Os mais necessitados suportam um fardo desproporcional de morbidade e mortalidade por causa de três desvantagens que se sobrepõem e se reforçam: maior exposição ao vírus, maior suscetibilidade e pior acesso a serviços de saúde.
Maior exposição ao vírus resulta, principalmente, de condições de vida desfavoráveis (superlotação de moradias e falta de acessos a saneamento e água potável), como também de condições de trabalho adversas (informalidade e falta de equipamento de proteção). Além disso, fazer home office simplesmente não é uma opção para grande parte dos trabalhadores mais pobres.
A maior suscetibilidade deriva de piores condições de saúde associadas à pobreza, como obesidade, estresse psicológico, hipertensão, diabetes e doenças cardíacas, as chamadas “comorbidades”. Como já se sabe, pessoas com essas comorbidades são mais suscetíveis aos efeitos nefastos do vírus (como à morte), e essas são mais prevalentes entre os pobres. Por causa desta correlação, há especialistas que propõem a denominação de “sindemia” para a crise do covid-19. Sindemia é uma combinação dos termos “sinergia” e “pandemia”, procurando realçar que é a combinação do vírus com estes outros fatores médicos, sociais e econômicos que tornam a pandemia tão devastadora (Horton, 2020).
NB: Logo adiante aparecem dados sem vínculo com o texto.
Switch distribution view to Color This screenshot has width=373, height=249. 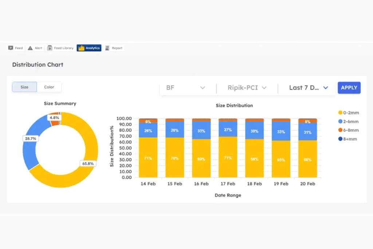click(x=49, y=87)
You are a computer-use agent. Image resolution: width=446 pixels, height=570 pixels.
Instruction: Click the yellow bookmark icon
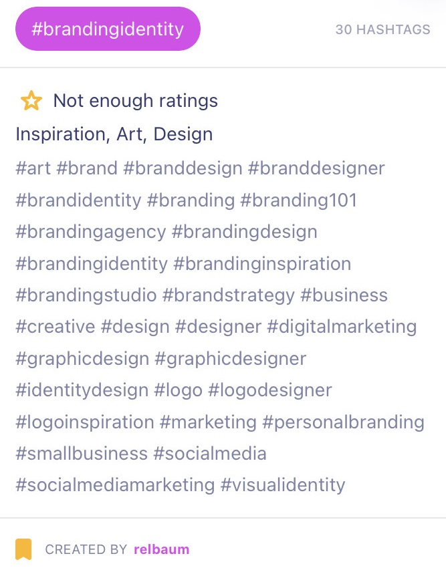[23, 549]
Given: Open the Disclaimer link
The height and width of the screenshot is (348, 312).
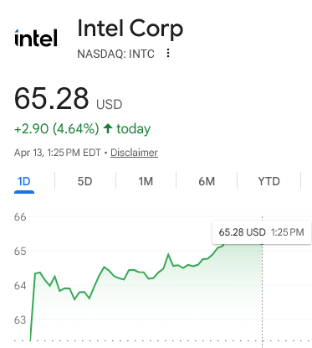Looking at the screenshot, I should [x=134, y=153].
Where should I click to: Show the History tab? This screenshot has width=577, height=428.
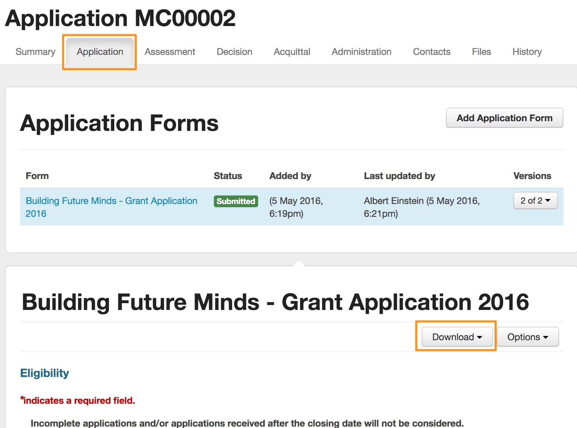click(527, 52)
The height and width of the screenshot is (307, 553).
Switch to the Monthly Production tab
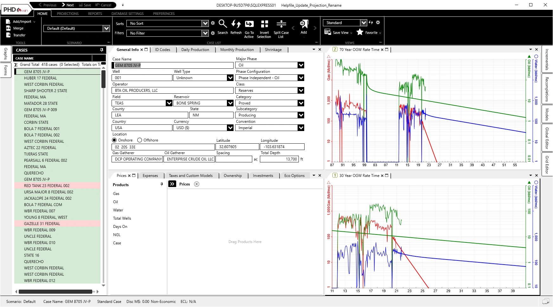coord(237,50)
O acesso desigual a cuidados de saúde que podem minimizar os efeitos maléficos do vírus é o terceiro e último fator dessa correlação perversa entre pandemia e desigualdade. No Brasil, esse fator é menos nocivo pela existência do Sistema Único de Saúde (SUS), mas aqueles que têm acesso a serviços mais bem financiados e menos escassos da rede privada acabam levando vantagem – também quando contraem o vírus – em relação aos mais pobres.
Pandemias anteriores já tinham exposto esta realidade cruel de forma dramática. Dos 32 milhões de mortes causadas, até agora, pelo vírus HIV, por exemplo, a maioria esmagadora é de pessoas pobres, mesmo nos países ricos. A pandemia (ou sindemia) do covid-19 está simplesmente repetindo a mesma história, o que não deveria (mas ainda faz) gerar surpresa alguma. Estudo recente nos Estados Unidos que analisou mais de 1 milhão de casos e 62 mil mortes em 3.127 municípios detectou que os dois principais fatores de aumento do risco de contrair e morrer de covid-19 foram: nível educacional baixo e ser negro. Ter acima de 65 anos ficou em terceiro lugar (Williamson et. al., 2020).
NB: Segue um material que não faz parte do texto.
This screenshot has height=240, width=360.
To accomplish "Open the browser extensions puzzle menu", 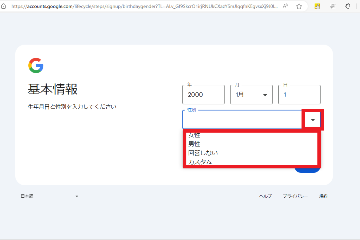I will 348,6.
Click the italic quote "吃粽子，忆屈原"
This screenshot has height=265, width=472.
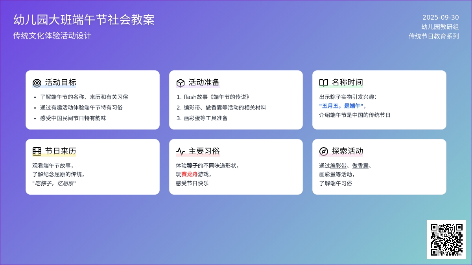point(54,183)
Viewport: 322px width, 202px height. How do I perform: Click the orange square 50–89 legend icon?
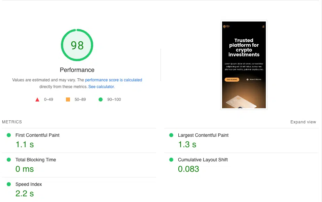pyautogui.click(x=68, y=99)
No Brasil, a pandemia afetou inicialmente os mais ricos, que trouxeram o vírus no retorno de viagens ao exterior, mas o cenário se inverteu rapidamente com a propagação da doença. Em São Paulo, os moradores da Brasilândia, bairro da zona norte com alta concentração de favelas e formado majoritariamente (mais de 50%) por uma população negra, já lideravam as mortes na capital no mês de maio. No Rio, enquanto a favela da Rocinha contava 55 mortos no fim de maio, o bairro de São Conrado tinha apenas três (Gondim et. al., 2020). Estudo mais recente mostra que negros analfabetos correm 3,8 vezes mais risco de morrer de covid-19 do que brancos com nível superior de educação (Batista et. al., 2020).
O direito à saúde, reconhecido na Constituição de 1988, prometeu acesso universal e igualitário à população e promoveu significativos avanços nos últimos 30 anos (Ferraz, 2020). Entretanto, o impacto desproporcional da pandemia nos mais carentes mostra que ainda há muito chão pela frente.